Whenever a classifier is used in a commercial setting there is a cost incurred when the classifier is wrong and a gain (or profit) when the classifier is right. For example, let us imagine a classifier trained to identify customers to include in a marketing email: such a model will generate a profit when it recommends a customer who ends up converting, but it will incur a cost when it recommends a customer who doesn't convert and unsubscribes from future marketing emails.
The functions in this repository make very easy to perform this cost-benefit calculation given a classifier.
The functions in this repo let the user calculate the expected net gain (i.e. total gain - total cost) for each value of the classifier's threshold. As inputs, the class needs a quantitative estimate of these costs and gains, as well as data about the classifier out-of-sample performance (y_true and y_score).

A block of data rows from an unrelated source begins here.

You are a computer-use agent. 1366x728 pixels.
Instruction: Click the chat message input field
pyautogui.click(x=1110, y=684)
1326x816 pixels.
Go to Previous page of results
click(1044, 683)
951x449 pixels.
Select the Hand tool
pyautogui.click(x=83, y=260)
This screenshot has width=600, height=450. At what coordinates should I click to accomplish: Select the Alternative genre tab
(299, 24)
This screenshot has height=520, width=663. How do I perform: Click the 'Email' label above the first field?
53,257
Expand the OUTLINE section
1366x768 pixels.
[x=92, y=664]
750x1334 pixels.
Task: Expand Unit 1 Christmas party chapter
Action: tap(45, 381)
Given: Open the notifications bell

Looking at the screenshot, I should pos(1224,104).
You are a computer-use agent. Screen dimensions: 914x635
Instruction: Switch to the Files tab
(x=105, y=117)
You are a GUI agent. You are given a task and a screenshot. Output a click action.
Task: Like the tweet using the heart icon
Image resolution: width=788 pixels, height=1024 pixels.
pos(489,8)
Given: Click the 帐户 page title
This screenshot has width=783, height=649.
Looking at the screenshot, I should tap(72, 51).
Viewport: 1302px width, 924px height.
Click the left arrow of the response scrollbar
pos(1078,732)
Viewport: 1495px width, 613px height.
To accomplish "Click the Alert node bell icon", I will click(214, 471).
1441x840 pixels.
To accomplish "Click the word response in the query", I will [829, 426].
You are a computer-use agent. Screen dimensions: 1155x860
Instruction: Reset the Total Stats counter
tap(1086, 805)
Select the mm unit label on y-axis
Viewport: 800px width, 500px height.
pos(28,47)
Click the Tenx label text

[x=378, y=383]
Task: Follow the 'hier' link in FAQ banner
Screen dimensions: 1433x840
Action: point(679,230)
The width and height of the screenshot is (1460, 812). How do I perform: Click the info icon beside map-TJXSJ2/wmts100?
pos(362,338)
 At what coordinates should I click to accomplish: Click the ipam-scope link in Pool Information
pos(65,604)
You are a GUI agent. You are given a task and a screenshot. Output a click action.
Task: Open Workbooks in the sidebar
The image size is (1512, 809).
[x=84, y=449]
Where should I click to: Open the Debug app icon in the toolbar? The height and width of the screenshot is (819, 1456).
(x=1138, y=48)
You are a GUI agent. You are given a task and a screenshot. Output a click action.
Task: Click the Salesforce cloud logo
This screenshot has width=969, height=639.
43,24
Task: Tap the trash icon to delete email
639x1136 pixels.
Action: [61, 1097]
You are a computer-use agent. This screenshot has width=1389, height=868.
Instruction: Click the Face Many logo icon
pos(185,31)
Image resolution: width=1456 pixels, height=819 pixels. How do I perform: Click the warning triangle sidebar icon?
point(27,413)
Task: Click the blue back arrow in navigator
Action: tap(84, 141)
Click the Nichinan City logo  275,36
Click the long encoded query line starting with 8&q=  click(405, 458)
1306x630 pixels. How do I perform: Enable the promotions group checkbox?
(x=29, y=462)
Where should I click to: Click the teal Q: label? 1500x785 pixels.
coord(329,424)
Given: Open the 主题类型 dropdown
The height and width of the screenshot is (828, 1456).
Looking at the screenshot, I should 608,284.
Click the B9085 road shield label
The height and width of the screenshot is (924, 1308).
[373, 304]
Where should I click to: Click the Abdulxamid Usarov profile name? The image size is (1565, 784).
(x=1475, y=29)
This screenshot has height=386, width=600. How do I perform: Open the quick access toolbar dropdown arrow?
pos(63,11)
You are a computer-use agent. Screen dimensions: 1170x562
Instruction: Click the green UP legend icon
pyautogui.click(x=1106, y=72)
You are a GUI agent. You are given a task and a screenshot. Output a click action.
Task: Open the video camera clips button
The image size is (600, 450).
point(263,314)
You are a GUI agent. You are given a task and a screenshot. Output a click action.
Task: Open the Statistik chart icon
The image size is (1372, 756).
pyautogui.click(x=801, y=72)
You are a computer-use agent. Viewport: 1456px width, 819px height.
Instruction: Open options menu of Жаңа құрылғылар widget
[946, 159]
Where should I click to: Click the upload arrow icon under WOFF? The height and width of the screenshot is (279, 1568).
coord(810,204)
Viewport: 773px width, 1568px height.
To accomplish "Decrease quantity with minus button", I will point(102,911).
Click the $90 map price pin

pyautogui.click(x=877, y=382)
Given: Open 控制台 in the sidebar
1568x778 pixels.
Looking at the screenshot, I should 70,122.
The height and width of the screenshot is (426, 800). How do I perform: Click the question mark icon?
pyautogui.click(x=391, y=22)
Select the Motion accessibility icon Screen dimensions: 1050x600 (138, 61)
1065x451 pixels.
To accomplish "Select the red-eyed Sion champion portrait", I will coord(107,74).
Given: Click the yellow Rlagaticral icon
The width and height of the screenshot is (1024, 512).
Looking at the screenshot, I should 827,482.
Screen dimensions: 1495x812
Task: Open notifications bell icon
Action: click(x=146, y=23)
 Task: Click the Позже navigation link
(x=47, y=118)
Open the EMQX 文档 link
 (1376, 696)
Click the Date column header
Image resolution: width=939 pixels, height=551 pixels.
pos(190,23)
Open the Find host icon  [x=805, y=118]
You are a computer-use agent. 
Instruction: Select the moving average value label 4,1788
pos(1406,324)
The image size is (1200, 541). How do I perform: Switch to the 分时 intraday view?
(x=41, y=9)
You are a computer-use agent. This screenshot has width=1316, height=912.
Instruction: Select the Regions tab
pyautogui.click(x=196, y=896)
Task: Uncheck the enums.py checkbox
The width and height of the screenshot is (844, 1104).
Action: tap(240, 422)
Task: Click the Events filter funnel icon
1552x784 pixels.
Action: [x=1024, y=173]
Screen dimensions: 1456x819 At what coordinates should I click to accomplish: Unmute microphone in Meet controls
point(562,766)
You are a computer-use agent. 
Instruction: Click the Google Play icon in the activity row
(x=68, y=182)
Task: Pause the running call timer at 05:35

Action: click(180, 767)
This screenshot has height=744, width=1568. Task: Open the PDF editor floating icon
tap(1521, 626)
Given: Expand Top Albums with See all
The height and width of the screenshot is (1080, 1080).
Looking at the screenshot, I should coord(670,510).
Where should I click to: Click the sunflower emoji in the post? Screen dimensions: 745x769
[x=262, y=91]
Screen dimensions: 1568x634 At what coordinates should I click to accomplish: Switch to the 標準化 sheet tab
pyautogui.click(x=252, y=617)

The class then calculates the threshold that maximizes the net gain, providing a problem-specific and business-driven solution to the question of finding the optimal cut-off for a classifier (as opposed to generic approaches such as maximizing F1 score): see screenshot below from the tutorial notebook.
Note: numerical values of costs and benefits are inputs; they need to be derived from the specifics of the commercial application (e.g. in the example of the marketing email they could come from customer life-time value models).
This approach is inspired by the chapter 7 of the book Data Science for Business by Foster Provost and Tom Fawcett.